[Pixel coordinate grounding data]
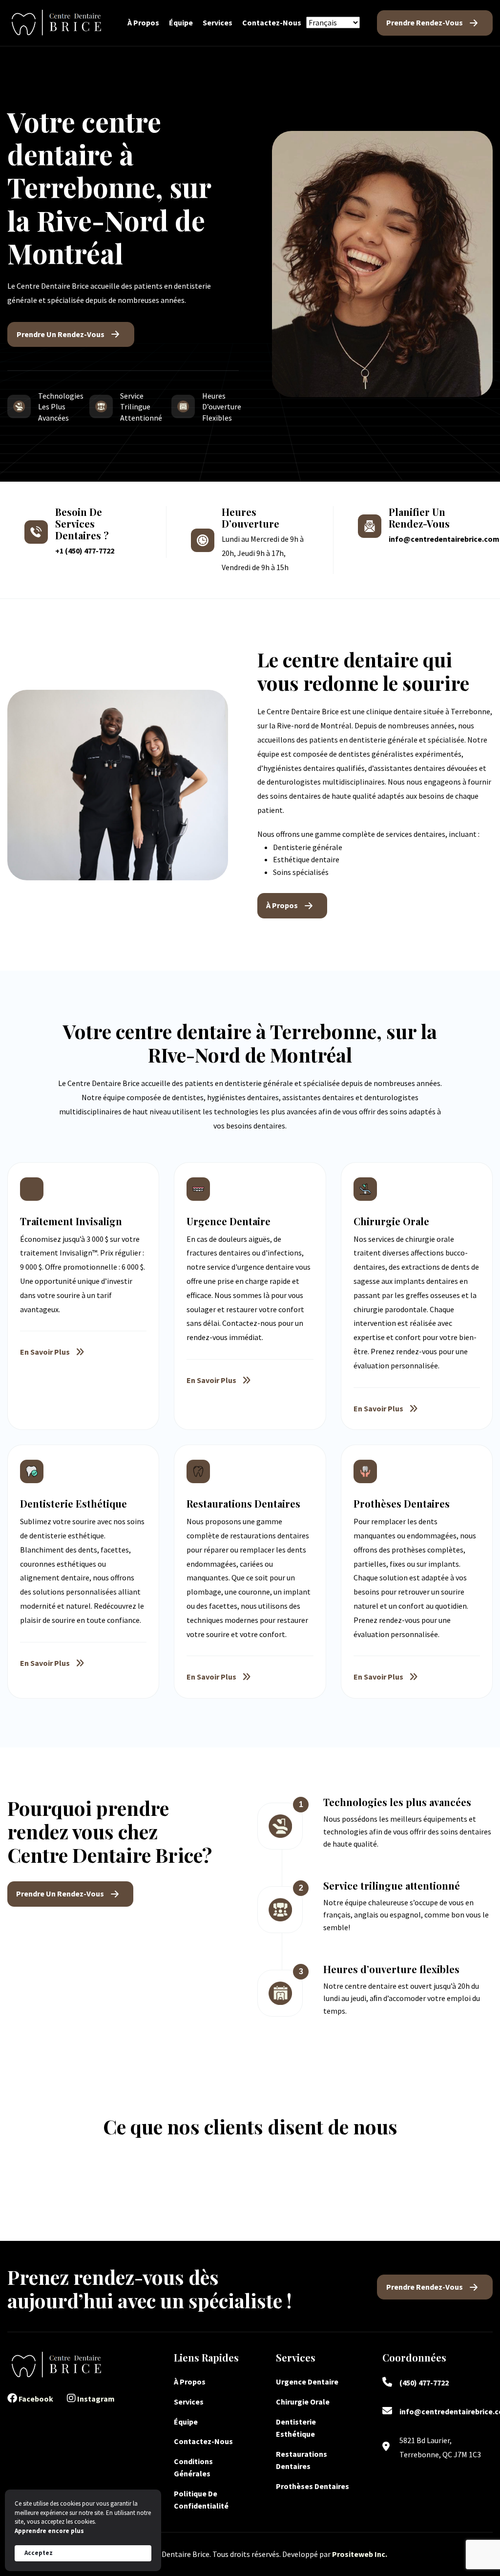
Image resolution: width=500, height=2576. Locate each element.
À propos (143, 22)
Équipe (181, 22)
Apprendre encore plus (49, 2531)
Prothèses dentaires (312, 2486)
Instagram (95, 2399)
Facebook (35, 2399)
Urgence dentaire (308, 2381)
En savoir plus (45, 1352)
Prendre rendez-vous (424, 22)
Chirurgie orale (303, 2401)
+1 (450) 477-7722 (84, 550)
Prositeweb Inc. (359, 2554)
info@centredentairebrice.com (444, 539)
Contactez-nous (271, 22)
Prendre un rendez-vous (60, 334)
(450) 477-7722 (424, 2382)
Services (217, 22)
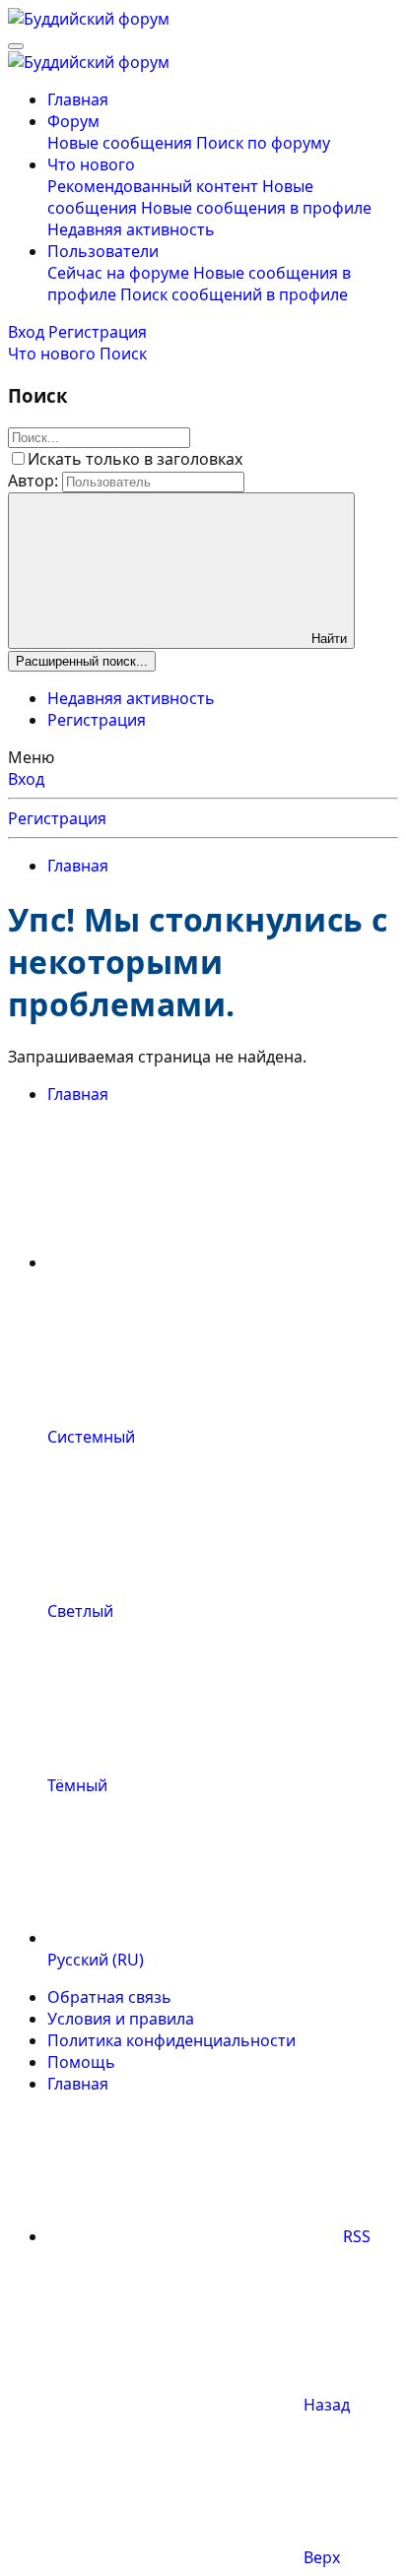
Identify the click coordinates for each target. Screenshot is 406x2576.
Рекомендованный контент (152, 186)
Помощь (81, 2062)
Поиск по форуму (263, 143)
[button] (195, 1262)
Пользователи (103, 251)
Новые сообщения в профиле (256, 208)
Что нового (91, 164)
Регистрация (96, 720)
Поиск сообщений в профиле (234, 294)
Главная (77, 99)
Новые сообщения (119, 143)
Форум (73, 121)
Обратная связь (109, 1997)
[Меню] (16, 46)
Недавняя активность (131, 229)
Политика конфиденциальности (171, 2040)
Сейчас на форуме (118, 273)
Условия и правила (120, 2018)
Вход (26, 779)
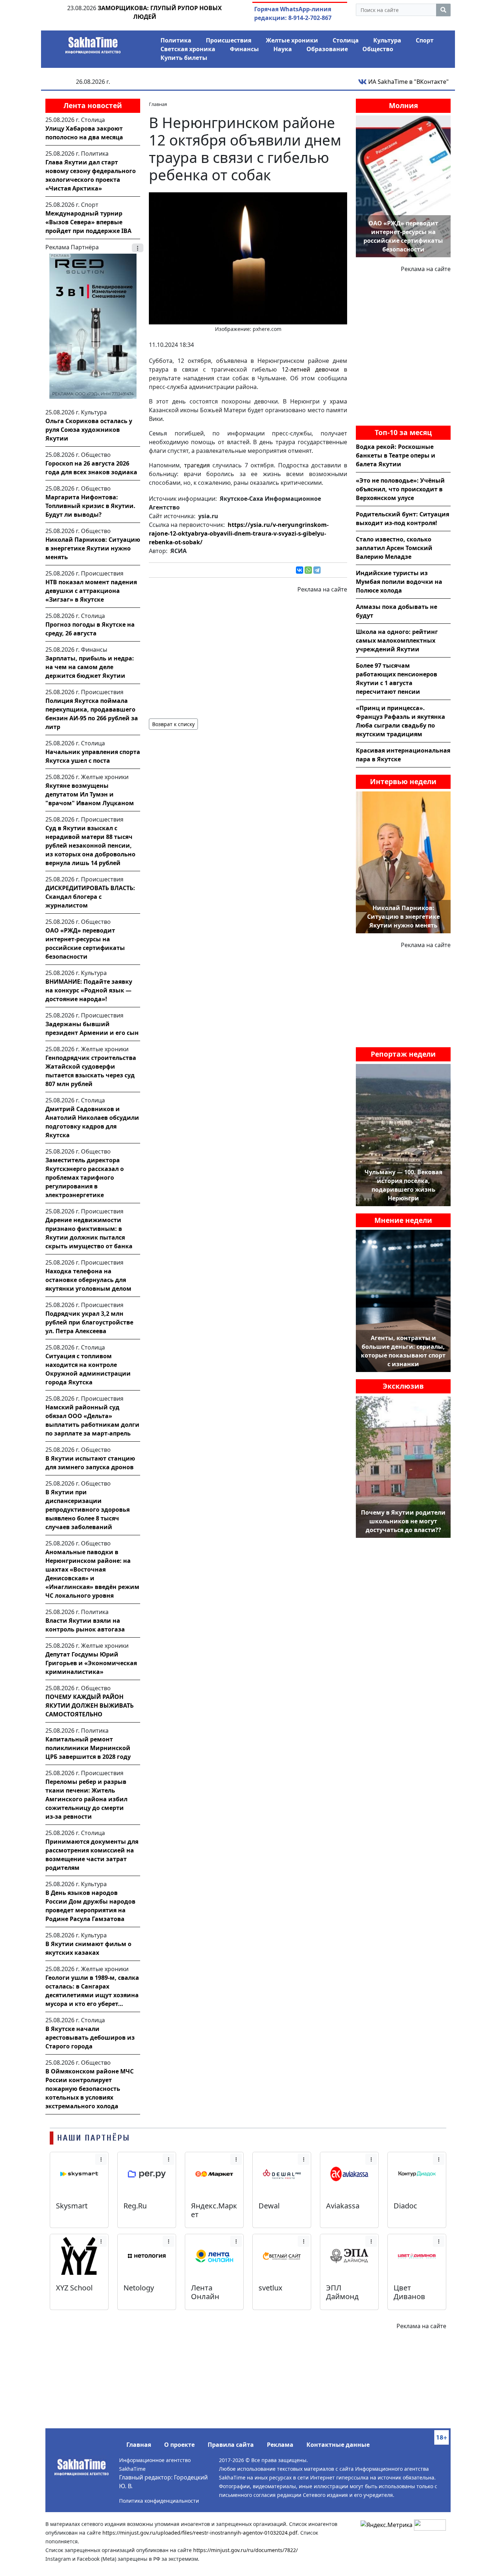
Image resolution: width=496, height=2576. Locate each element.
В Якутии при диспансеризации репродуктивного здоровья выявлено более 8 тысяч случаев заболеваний (87, 1509)
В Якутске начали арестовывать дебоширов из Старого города (90, 2037)
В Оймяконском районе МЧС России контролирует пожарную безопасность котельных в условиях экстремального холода (89, 2088)
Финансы (244, 49)
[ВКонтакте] (299, 570)
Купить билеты (183, 58)
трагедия (197, 465)
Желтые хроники (292, 40)
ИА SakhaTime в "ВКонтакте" (408, 82)
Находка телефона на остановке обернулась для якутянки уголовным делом (88, 1280)
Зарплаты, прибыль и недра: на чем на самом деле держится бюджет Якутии (89, 667)
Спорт (425, 40)
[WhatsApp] (308, 570)
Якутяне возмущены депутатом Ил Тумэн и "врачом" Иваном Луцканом (89, 794)
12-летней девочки (310, 369)
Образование (327, 49)
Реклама (280, 2445)
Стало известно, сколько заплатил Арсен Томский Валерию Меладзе (394, 548)
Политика (175, 40)
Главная (138, 2445)
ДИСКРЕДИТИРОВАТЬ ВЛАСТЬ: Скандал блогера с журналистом (90, 896)
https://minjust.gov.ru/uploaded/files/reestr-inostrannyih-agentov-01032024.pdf (199, 2532)
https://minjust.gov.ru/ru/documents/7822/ (245, 2550)
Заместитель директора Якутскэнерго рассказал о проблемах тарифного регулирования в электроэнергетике (84, 1177)
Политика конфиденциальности (159, 2500)
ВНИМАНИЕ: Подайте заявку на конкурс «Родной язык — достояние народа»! (88, 990)
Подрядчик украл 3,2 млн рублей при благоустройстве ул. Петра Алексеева (89, 1322)
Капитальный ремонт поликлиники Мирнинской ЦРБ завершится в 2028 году (88, 1748)
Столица (346, 40)
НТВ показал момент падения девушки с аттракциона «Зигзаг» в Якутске (91, 590)
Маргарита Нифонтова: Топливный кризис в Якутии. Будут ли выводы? (90, 506)
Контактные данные (338, 2445)
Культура (387, 40)
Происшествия (228, 40)
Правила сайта (231, 2445)
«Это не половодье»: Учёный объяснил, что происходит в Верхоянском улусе (400, 489)
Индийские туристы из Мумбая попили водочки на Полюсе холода (399, 581)
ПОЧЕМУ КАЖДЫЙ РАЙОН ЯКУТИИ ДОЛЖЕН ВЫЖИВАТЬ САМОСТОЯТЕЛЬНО (89, 1705)
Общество (377, 49)
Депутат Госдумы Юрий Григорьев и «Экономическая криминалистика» (91, 1663)
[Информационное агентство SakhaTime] (93, 43)
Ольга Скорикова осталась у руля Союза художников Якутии (88, 429)
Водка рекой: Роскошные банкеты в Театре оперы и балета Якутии (395, 455)
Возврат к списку (173, 724)
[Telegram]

◆ **TASK DETAILS**
Each line above should be output exactly, apart from the pictures.

◆ **RESPONSE TO THE TASK**
Image resolution: width=500, height=2576. Locate each element.
À propos (143, 22)
Équipe (181, 22)
Apprendre encore plus (49, 2531)
Prothèses dentaires (312, 2486)
Instagram (95, 2399)
Facebook (35, 2399)
Urgence dentaire (308, 2381)
En savoir plus (45, 1352)
Prendre rendez-vous (424, 22)
Chirurgie orale (303, 2401)
+1 (450) 477-7722 (84, 550)
Prositeweb Inc. (359, 2554)
info@centredentairebrice.com (444, 539)
Contactez-nous (271, 22)
Prendre un rendez-vous (60, 334)
(450) 477-7722 (424, 2382)
Services (217, 22)
Identify the click coordinates for each target. Screenshot is 406x2576.
Рекомендованный контент (152, 186)
Помощь (81, 2062)
Поиск по форуму (263, 143)
[button] (195, 1262)
Пользователи (103, 251)
Новые сообщения в профиле (256, 208)
Что нового (91, 164)
Регистрация (96, 720)
Поиск сообщений в профиле (234, 294)
Главная (77, 99)
Новые сообщения (119, 143)
Форум (73, 121)
Обратная связь (109, 1997)
[Меню] (16, 46)
Недавняя активность (131, 229)
Политика конфиденциальности (171, 2040)
Сейчас на форуме (118, 273)
Условия и правила (120, 2018)
Вход (26, 779)
Image resolution: width=496, height=2576. Locate each element.
В Якутии при диспансеризации репродуктивного здоровья выявлено более 8 тысяч случаев заболеваний (87, 1509)
В Якутске начали арестовывать дебоширов из Старого города (90, 2037)
В Оймяконском районе МЧС России контролирует пожарную безопасность котельных в условиях экстремального холода (89, 2088)
Финансы (244, 49)
[ВКонтакте] (299, 570)
Купить билеты (183, 58)
трагедия (197, 465)
Желтые хроники (292, 40)
ИА SakhaTime в "ВКонтакте" (408, 82)
Находка телефона на остановке обернулась для якутянки уголовным делом (88, 1280)
Зарплаты, прибыль и недра: на чем на самом деле держится бюджет Якутии (89, 667)
Спорт (425, 40)
[WhatsApp] (308, 570)
Якутяне возмущены депутатом Ил Тумэн и "врачом" Иваном Луцканом (89, 794)
12-летней девочки (310, 369)
Образование (327, 49)
Реклама (280, 2445)
Стало известно, сколько заплатил Арсен Томский Валерию Меладзе (394, 548)
Политика (175, 40)
Главная (138, 2445)
ДИСКРЕДИТИРОВАТЬ ВЛАСТЬ: Скандал блогера с журналистом (90, 896)
https://minjust.gov.ru/uploaded/files/reestr-inostrannyih-agentov-01032024.pdf (199, 2532)
https://minjust.gov.ru/ru/documents/7822/ (245, 2550)
Заместитель директора Якутскэнерго рассказал о проблемах тарифного регулирования в электроэнергетике (84, 1177)
Политика конфиденциальности (159, 2500)
ВНИМАНИЕ: Подайте заявку на конкурс «Родной язык — достояние народа»! (88, 990)
Подрядчик украл 3,2 млн рублей при благоустройстве ул. Петра Алексеева (89, 1322)
Капитальный ремонт поликлиники Мирнинской ЦРБ завершится в 2028 году (88, 1748)
Столица (346, 40)
НТВ показал момент падения девушки с аттракциона «Зигзаг» в Якутске (91, 590)
Маргарита Нифонтова: Топливный кризис в Якутии. Будут ли выводы? (90, 506)
Контактные данные (338, 2445)
Культура (387, 40)
Происшествия (228, 40)
Правила сайта (231, 2445)
«Это не половодье»: Учёный объяснил, что происходит в Верхоянском улусе (400, 489)
Индийские туристы из Мумбая попили водочки на Полюсе холода (399, 581)
ПОЧЕМУ КАЖДЫЙ РАЙОН ЯКУТИИ ДОЛЖЕН ВЫЖИВАТЬ САМОСТОЯТЕЛЬНО (89, 1705)
Общество (377, 49)
Депутат Госдумы Юрий Григорьев и «Экономическая криминалистика» (91, 1663)
[Информационное агентство SakhaTime] (93, 43)
Ольга Скорикова осталась у руля Союза художников Якутии (88, 429)
Водка рекой: Роскошные банкеты в Театре оперы и балета Якутии (395, 455)
Возврат к списку (173, 724)
[Telegram]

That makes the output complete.